More than other intuitive types, they focus on making the world a better place. The INFP begins this admirable mission by searching out the answers to what life really means, and then culminating these findings into a clear purpose and active ways to better serve humanity. Based on these findings, they re-evaluate the path they are traveling, deciding whether to keep going straight or change course; always with the ultimate goal in mind – the good of all. Intuitive, idealistic and a perfectionist are the drivers that help them achieve goals to that end.
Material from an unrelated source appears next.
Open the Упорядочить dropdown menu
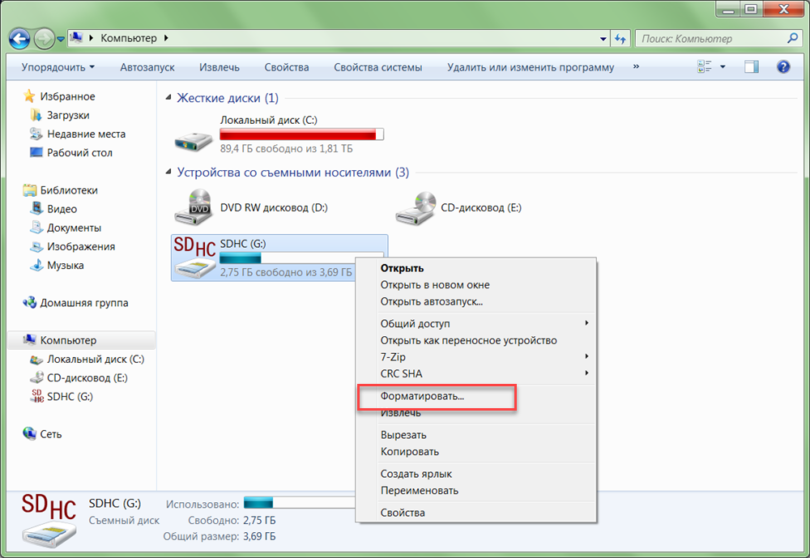Image resolution: width=810 pixels, height=558 pixels. pos(58,67)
They are natural mediators, solving other people’s problems without a hitch. INFPs are flexible and laid-back until their values are placed into question. That’s when they come out fighting, aggressively defending their position or cause. A cause is different than a mere project to them. It’s something they passionately believe in, and have worked out every detail to back-up their position. Mundane details leave them cold. They don’t see the importance of a spic and span house, but their causes require meticulous upkeep.
Decisions based just on facts don’t sit well with them. Their global feelings don’t coincide with the use of hard logic. This skill can be cultivated if you try hard enough, but it’s not something they embrace. On the flip side, when emotionally stressed they may throw out erroneous fact after fact to back up their often illogical outbursts. INFPs benefit from thinking twice, taking deep breaths, whatever they need to do to calm themselves, before it gets to this extreme.
Being the perfectionist creates a tendency to be his or her own worst critic. They may have problems working in a group because the other members may not be as committed and diligent as the INFP. In other situations, giving it more than their best shot is admirable, but here, they may appear to be control happy. Combating these negatives is one of balancing their high ideals with the rigors of every day living. It is important to resolve this dichotomy for their peace of mind and happiness. They’re bent on giving back in hands-on situations rather than in a more concrete logical way. This type of attribute also makes them more comfortable writing about their feelings than telling someone how much they care. Because they write so well, they may be drawn to this creative outlet as a career, or consider counseling, teaching or social services, as a fit.
“You didn’t hear a word I said”, that’s not something anyone will ever say to an INFP. They listen intently, believing it’s the thoughtful thing to do. This act of caring puts people at ease and makes the INFP a trusted friend and confidante. Although it’s not always easy for them to express their feelings, they are genuinely concerned, warm and understanding. He or she tries to avoid conflicts but when it’s a necessity, they come from a feeling perspective, rather than placing blame. This is all well and good, but the INFP needs to be aware that sometimes this stance makes them appear to be too emotional and rather irrational.
They have everything it takes to accomplish great things and to become better and better with each passing day.